The Gau Hesse-Nassau (German: Gau Hessen-Nassau) was an administrative division of Nazi Germany from 1933 to 1945. It was formed by the merger of two separate Gaue comprising the People's State of Hesse (also known as Hesse-Darmstadt) and the southern parts of the Prussian province of Hesse-Nassau that were, from 1927 to 1933, the regional subdivisions of the Nazi Party in those areas.

==History==
The Nazi Gau (plural Gaue) system was originally established in a party conference on 22 May 1926, in order to improve administration of the party structure. From 1933 onwards, after the Nazi seizure of power, the Gaue increasingly replaced the German states as administrative subdivisions in Germany.

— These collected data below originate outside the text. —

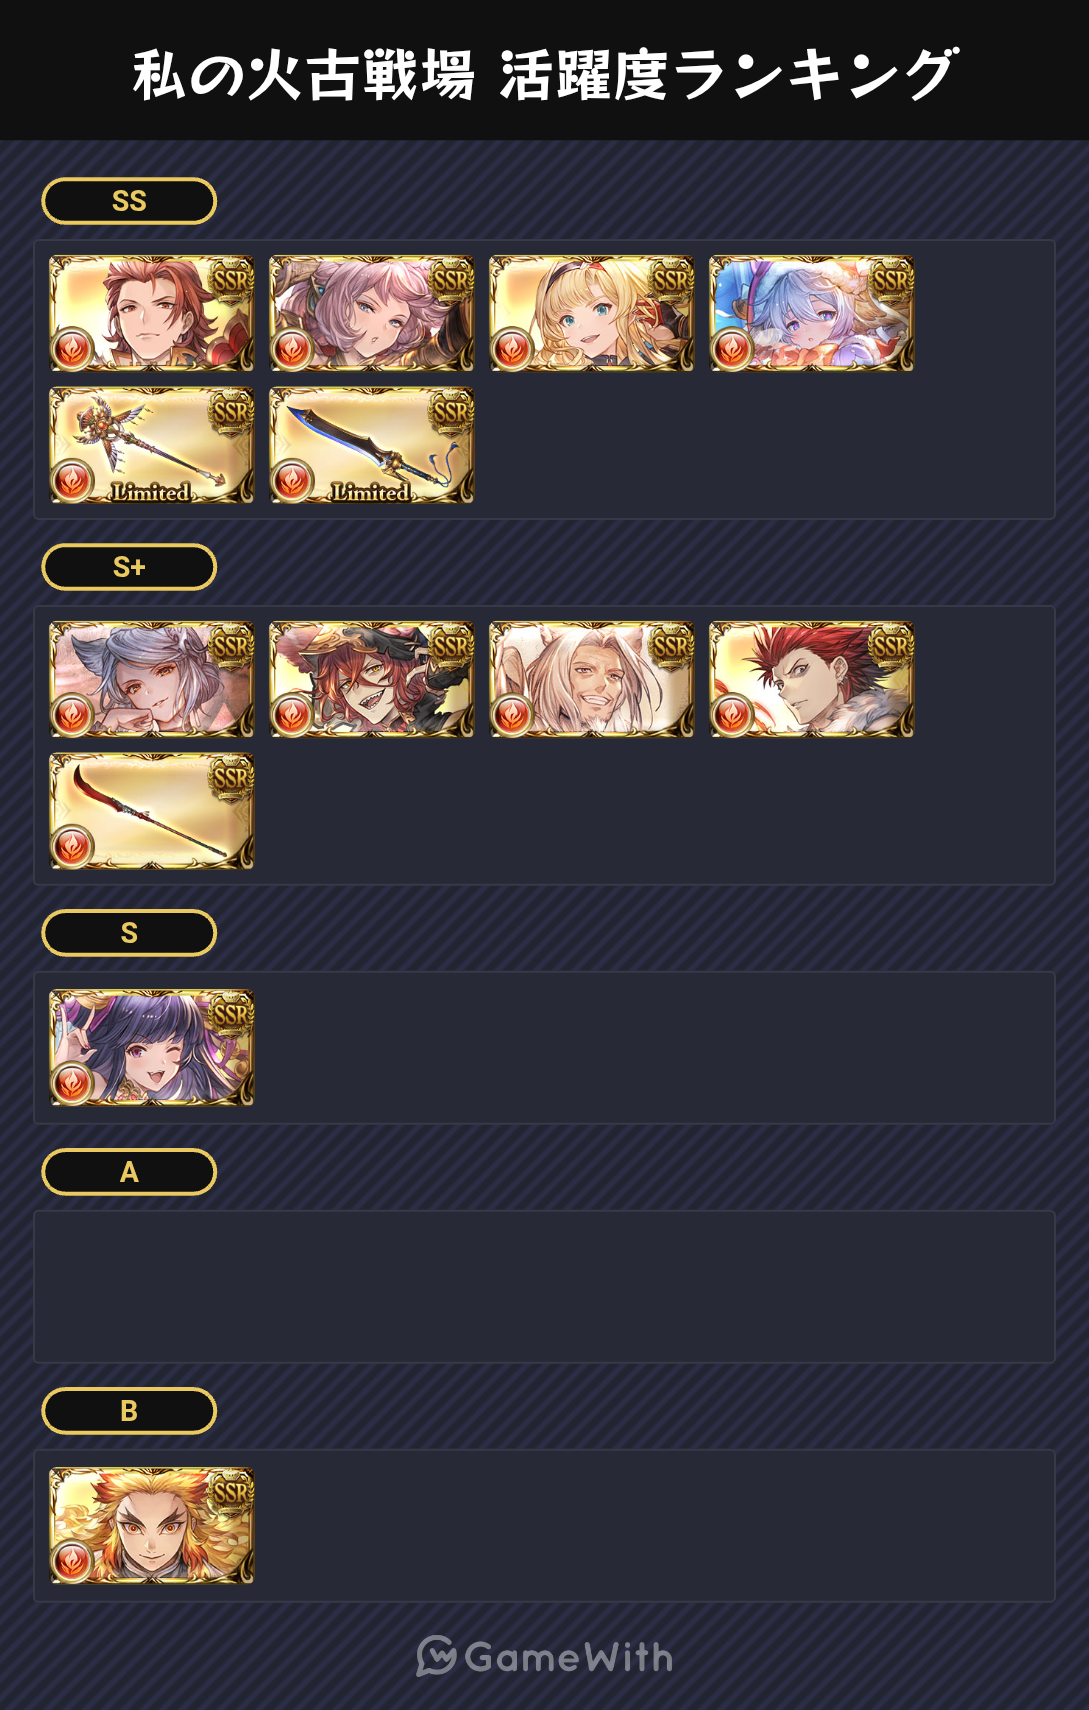This screenshot has width=1089, height=1710.
Task: Click the SS tier label
Action: 129,201
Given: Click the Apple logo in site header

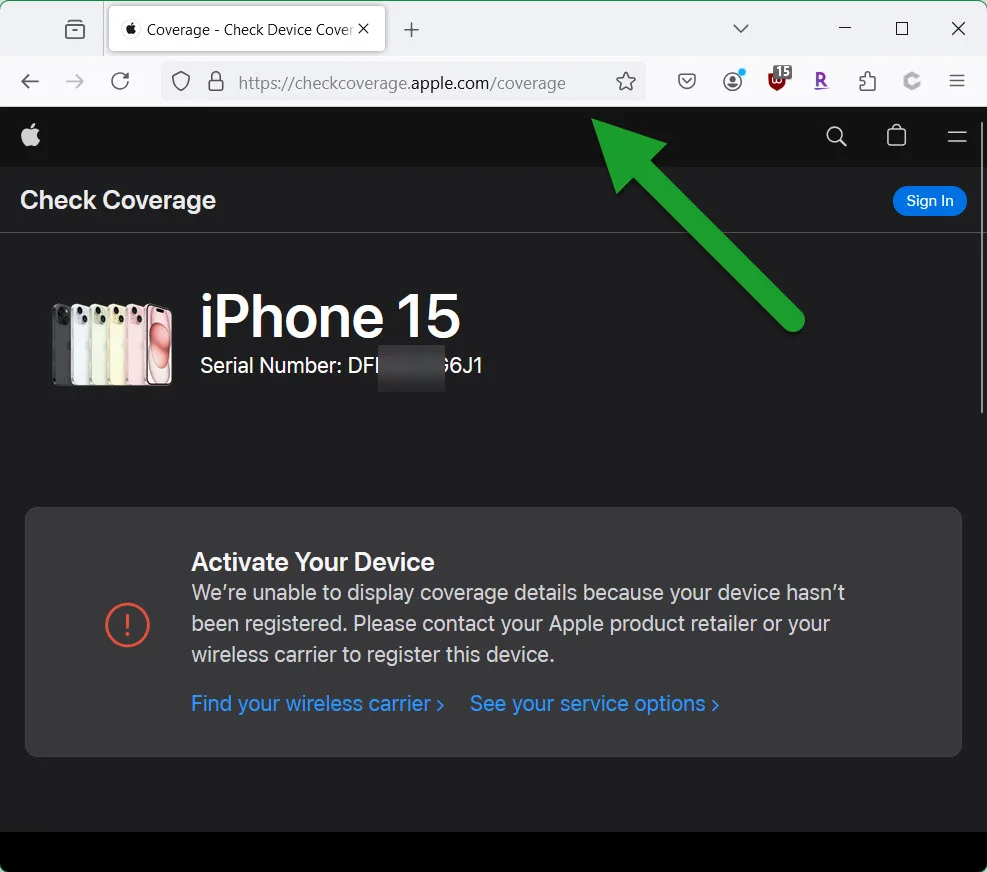Looking at the screenshot, I should [x=31, y=136].
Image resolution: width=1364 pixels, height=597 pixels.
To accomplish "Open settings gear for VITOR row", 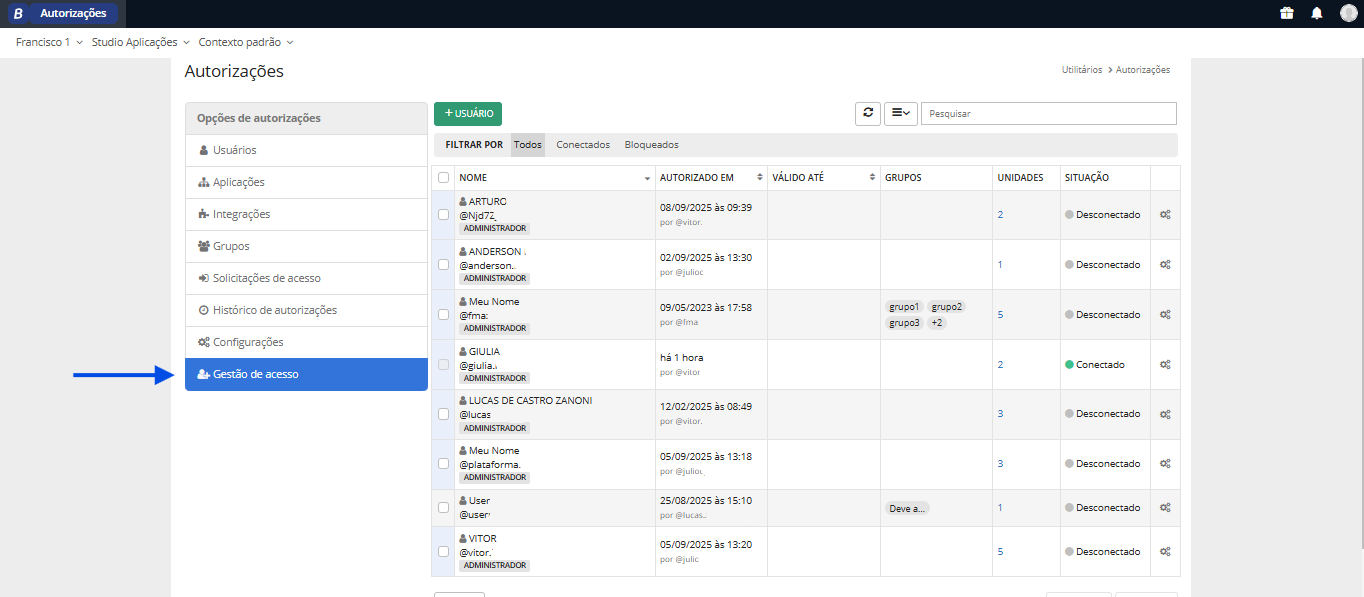I will pos(1165,552).
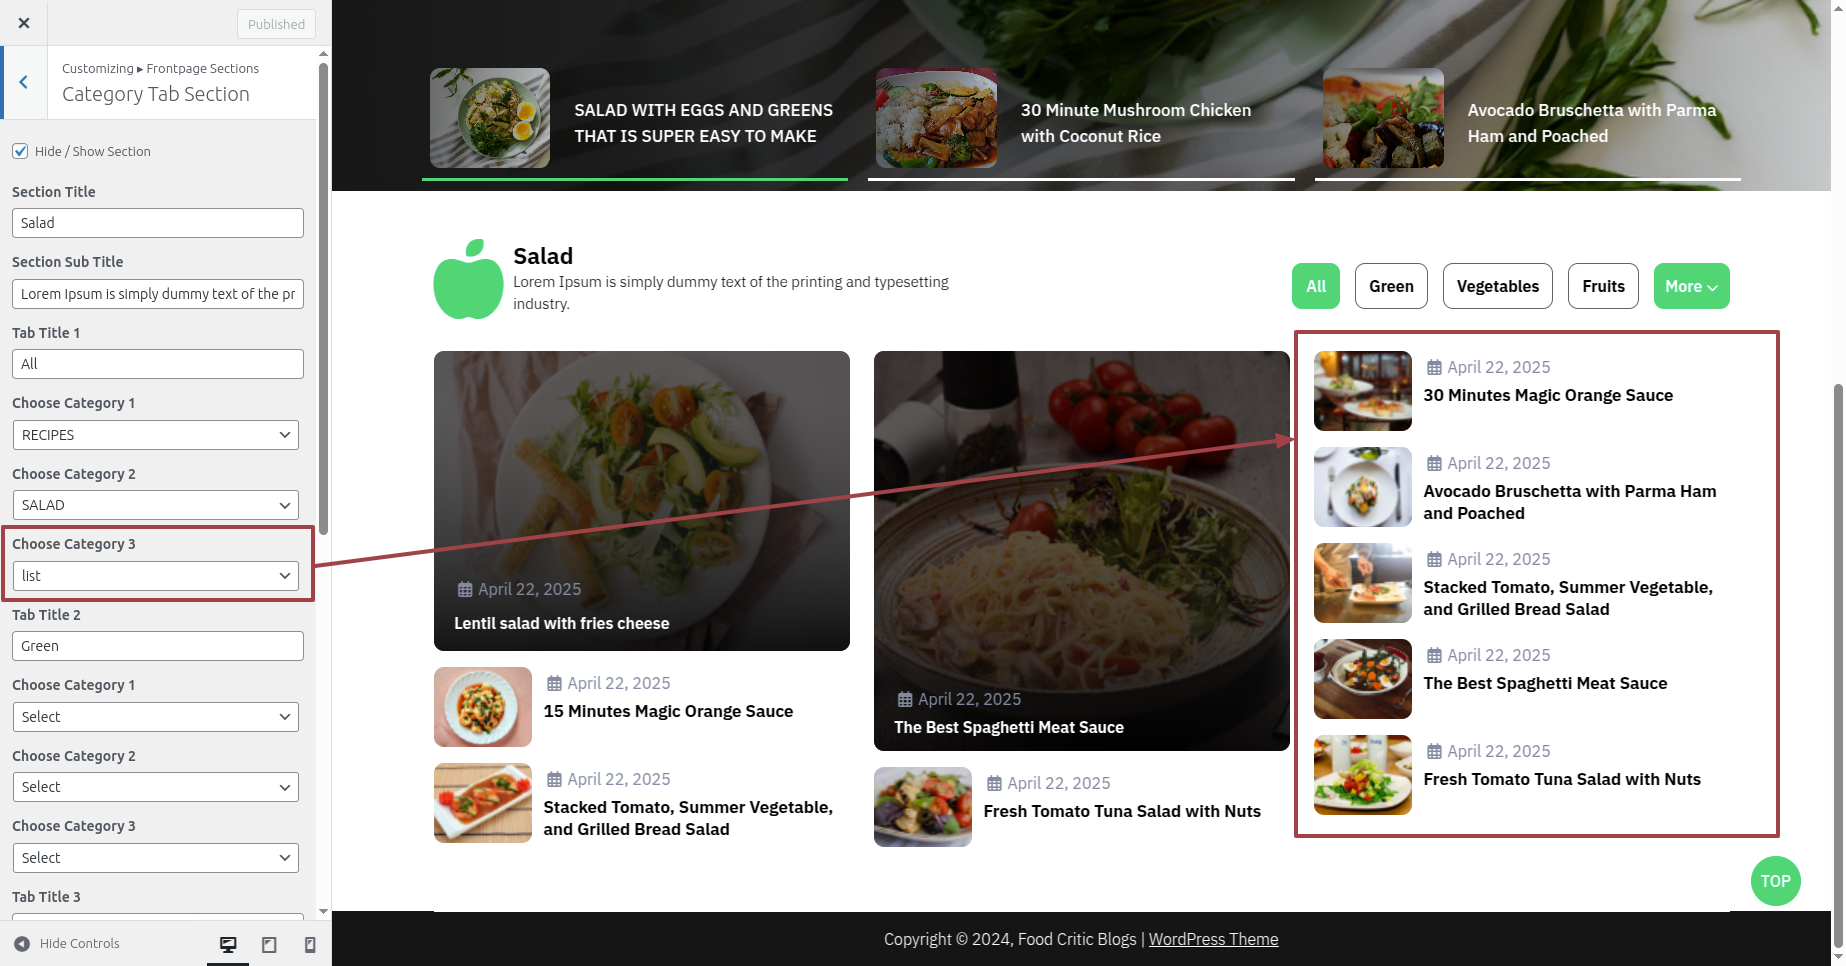Click the Hide Controls collapse icon

(x=22, y=943)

At the head of each Gau stood a Gauleiter, a position which became increasingly more powerful, especially after the outbreak of the Second World War, with little interference from above. Local Gauleiters often held government positions as well as party ones and were in charge of, among other things, propaganda and surveillance and, from September 1944 onward, the Volkssturm and the defense of the Gau.

The position of Gauleiter in Hesse-Nassau was held by Jakob Sprenger throughout the history of the Gau. Sprenger and his wife committed suicide in Tyrol on 7 May 1945, where they had gone into hiding.